● WHAT YOU HAVE TO DO
Each line below from the one containing "Services (1269, 2120)" through the one containing "Understanding Our Social Nature (60, 2375)" is to be given again exactly, and no line outside that span.

● THE RECORDS
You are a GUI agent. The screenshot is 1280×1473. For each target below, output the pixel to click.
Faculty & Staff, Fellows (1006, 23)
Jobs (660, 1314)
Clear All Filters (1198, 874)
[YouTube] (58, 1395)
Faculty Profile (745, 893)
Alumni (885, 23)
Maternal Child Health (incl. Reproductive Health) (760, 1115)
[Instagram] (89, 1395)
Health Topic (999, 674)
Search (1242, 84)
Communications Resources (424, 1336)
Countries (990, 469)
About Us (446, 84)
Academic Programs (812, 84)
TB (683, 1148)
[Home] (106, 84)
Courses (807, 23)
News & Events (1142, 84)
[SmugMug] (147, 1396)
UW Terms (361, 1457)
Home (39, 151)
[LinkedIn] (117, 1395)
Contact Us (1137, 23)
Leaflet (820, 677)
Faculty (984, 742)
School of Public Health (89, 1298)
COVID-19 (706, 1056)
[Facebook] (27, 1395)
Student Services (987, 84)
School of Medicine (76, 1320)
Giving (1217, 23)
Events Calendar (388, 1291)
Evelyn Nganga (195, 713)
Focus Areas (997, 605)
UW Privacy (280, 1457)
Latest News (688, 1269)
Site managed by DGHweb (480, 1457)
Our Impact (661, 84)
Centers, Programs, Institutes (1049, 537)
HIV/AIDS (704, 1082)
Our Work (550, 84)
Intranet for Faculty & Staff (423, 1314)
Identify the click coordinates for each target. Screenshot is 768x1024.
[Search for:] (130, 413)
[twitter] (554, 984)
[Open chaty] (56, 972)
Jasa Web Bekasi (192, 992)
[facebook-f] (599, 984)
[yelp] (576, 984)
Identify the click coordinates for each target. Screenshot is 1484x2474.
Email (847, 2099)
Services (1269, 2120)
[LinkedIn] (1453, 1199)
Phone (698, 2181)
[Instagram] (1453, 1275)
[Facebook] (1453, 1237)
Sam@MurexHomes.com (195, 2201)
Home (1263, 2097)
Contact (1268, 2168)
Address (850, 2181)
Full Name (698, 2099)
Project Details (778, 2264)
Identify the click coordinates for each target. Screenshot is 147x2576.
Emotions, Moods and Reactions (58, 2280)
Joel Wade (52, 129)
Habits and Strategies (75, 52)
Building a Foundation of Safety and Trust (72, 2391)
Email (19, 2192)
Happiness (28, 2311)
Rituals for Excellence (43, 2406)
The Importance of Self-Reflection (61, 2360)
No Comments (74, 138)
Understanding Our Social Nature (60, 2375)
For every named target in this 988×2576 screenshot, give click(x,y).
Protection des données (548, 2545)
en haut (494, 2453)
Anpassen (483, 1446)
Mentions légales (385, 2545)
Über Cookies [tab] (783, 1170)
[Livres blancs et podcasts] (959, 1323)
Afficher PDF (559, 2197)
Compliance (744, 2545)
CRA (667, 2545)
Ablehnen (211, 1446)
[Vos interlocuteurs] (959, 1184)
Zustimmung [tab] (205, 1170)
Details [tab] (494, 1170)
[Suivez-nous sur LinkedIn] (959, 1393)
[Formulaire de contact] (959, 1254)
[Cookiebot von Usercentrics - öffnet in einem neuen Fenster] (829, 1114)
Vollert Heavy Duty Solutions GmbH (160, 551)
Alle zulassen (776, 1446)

● WORKED SOLUTION
Services (1269, 2120)
[LinkedIn] (1453, 1199)
Phone (698, 2181)
[Instagram] (1453, 1275)
[Facebook] (1453, 1237)
Sam@MurexHomes.com (195, 2201)
Home (1263, 2097)
Contact (1268, 2168)
Address (850, 2181)
Full Name (698, 2099)
Project Details (778, 2264)
Identify the click coordinates for each target. Screenshot is 147x2576.
Emotions, Moods and Reactions (58, 2280)
Joel Wade (52, 129)
Habits and Strategies (75, 52)
Building a Foundation of Safety and Trust (72, 2391)
Email (19, 2192)
Happiness (28, 2311)
Rituals for Excellence (43, 2406)
The Importance of Self-Reflection (61, 2360)
No Comments (74, 138)
Understanding Our Social Nature (60, 2375)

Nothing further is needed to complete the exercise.